Monday January 16th, 2017 at The Folly in London saw Think Rum take place, a trade-focused rum discussion and tasting day.
Let’s start with a very important subject in the rum category and one that I am very passionate about. Rum’s positioning, categorisation and its way forwards.
A debate over rum’s market positioning, future and how to raise the beverage’s profile kicked-off the event. It seems that volume of sales is a higher priority than quality, based on many responses from the panel and some audience contributors. In particular, the spiced “rum” sector is seen as key to both grow sales and to introduce consumers to the rum category. The expectation is that spiced “rum” drinkers will graduate to other “proper” rums as their tastes develop. Whilst I would like to think that is true, it seems very difficult to draw a correlation between a sugar-bomb containing no discernible rum flavours through to an Appleton 21yo or Foursquare Cask Blend. In my opinion, the rum industry suffers from a poor image – when I mention rum to most people I know, they mention Bacardi and Captain Morgan. Whilst I am not knocking what those two brands offer and there is a place for them in the rum category, there is a world of rum a million miles above and beyond those two brands and unless the consumer is introduced to fine quality rums, the category will always be looked down upon by whisky and brandy drinkers.

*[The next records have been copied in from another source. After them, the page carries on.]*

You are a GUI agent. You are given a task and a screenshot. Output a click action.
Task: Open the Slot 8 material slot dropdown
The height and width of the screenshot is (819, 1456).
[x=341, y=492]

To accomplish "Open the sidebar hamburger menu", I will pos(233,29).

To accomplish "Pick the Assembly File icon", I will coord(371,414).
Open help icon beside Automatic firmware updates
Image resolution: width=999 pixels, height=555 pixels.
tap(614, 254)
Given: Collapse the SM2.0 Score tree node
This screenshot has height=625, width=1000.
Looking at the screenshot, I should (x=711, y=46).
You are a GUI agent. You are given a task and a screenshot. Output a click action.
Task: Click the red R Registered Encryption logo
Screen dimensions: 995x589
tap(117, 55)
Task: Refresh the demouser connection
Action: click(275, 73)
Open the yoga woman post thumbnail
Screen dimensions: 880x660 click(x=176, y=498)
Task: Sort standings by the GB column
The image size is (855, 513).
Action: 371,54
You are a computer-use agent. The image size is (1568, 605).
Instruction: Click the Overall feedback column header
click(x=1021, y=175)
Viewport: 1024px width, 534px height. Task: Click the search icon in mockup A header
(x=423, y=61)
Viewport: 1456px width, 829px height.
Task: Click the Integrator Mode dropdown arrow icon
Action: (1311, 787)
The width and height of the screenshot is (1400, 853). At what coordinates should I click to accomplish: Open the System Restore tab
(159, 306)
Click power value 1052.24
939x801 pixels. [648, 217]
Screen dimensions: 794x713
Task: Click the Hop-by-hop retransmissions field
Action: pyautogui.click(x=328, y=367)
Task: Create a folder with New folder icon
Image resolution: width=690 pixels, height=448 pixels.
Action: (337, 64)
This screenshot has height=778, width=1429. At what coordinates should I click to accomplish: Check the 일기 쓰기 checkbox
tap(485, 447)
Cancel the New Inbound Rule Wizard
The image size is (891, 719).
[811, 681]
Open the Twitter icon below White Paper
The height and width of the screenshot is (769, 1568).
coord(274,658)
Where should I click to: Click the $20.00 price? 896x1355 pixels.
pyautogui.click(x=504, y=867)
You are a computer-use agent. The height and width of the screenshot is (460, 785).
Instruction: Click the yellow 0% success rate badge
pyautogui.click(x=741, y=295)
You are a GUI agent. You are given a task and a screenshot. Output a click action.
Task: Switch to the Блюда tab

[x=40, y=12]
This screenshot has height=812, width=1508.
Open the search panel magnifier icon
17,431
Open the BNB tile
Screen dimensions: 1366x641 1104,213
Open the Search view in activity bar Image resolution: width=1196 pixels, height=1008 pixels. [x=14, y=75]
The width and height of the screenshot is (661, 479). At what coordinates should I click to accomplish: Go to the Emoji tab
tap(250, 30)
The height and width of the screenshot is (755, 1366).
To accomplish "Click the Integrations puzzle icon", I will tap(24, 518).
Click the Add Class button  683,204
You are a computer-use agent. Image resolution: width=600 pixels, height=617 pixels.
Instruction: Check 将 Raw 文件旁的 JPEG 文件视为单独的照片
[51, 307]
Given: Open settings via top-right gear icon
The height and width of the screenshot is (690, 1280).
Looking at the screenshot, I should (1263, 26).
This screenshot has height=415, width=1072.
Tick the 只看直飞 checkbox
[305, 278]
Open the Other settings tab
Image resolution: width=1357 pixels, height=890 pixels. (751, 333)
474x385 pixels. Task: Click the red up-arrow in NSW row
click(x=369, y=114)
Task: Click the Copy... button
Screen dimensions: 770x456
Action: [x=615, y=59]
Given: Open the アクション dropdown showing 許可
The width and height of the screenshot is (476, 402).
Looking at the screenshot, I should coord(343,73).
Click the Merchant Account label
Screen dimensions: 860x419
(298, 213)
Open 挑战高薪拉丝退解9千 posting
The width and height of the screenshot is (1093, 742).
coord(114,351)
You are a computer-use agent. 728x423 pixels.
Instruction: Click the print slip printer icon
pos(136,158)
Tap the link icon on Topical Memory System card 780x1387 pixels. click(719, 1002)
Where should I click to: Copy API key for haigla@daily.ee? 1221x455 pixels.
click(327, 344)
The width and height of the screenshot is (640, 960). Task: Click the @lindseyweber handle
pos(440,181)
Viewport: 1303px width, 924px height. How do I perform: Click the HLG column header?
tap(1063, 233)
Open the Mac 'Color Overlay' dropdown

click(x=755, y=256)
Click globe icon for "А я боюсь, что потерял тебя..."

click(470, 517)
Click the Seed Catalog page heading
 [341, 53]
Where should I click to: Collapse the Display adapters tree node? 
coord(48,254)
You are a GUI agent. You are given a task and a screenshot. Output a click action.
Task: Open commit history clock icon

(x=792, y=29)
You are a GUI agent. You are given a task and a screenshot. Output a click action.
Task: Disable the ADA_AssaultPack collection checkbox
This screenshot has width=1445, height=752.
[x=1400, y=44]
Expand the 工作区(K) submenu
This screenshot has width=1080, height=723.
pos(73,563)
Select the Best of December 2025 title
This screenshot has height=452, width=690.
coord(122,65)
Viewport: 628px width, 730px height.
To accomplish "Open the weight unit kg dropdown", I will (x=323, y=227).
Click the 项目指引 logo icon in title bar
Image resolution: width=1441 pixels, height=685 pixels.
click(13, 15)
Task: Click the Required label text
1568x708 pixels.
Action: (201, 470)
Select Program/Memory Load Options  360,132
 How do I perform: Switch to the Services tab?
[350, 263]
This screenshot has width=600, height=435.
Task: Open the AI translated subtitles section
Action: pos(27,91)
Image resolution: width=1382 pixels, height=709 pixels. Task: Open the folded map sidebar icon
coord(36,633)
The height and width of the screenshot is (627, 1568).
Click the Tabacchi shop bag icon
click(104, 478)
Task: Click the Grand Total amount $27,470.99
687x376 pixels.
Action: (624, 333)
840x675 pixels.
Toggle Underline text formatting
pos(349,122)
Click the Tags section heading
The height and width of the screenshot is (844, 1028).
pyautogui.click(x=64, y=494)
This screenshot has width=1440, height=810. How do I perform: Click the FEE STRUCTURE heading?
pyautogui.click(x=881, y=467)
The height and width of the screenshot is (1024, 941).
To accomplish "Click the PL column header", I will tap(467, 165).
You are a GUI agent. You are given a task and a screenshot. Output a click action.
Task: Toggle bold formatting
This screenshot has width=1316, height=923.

Peter Holland from The Floating Rum Shack, fellow rum lover, and enthusiast, did his best to put the case forward to promote the rum sector through improving quality and the below recategorisation, but all too frequently, others pushed the spiced “rum” sector as the way forward.
Pure Single Rum: 100% pot (i.e. batch) still.
Single Blended Rum: A blend of only pot still and traditional column still.
Rum: Rum from a traditional column still.
Industrial Rum: Modern multi-column still.
This is a subject I will revisit in the near future!
Think Rum allowed some different brands to showcase their rum ranges, whilst receiving feedback from visitors. One brand that caught my eye was La Hechicera from Columbia.
This is a light and dry rum aged from 12-21 years. Although this uses a Solera ageing system, the ages of rums are guaranteed as opposed to an average.
There are some nice flavours of vanilla, Sherry, toffee, cocoa and chocolate accompanied by a bit of fire towards the back of the mouth.
There are no additives, this “Single Blended” rum, a combination of pot and column stills, retails around £35-£40.
The same “Indie Brands” stand was also showcasing Ron Matusalem, something that is a bit too sweet for my taste.
I visited a stand with some old favourites. Mezan and Doorly’s, promoted by Marussia Beverages.
Mezan, “The Untouched Rum” offers ranges of rums from various countries, all of which are pure and unaltered, which is a great thing to encounter in the rum world.
I had a great discussion and tasting of the Jamaican XO, Panama 1999 and Guyana 2005 (Port Mourant). All are fine rums showcasing the different styles of rums on offer to consumers and all at reasonable prices.
My only point of note for Mezan is “I think that more and more rum drinkers are rightly wanting to know where their drink has come from, not just which country, but from which distillery. Furthermore, rum drinkers want information about what kind(s) of still have been used.”
Doorly’s, created by Barbados distiller Foursquare were showcasing their range of rums. The Doorly’s 3, 5 and XO rums are fine products and are excellent value. But the standout Foursquare bottling being showcased was the updated, higher ABV version of the classic R. L. Seal’s 10 year old rum. The slightly higher ABV gives the rum a bit more oomph, making this taste amazing on its own, but it also has the strength to be mixed if that is what you prefer.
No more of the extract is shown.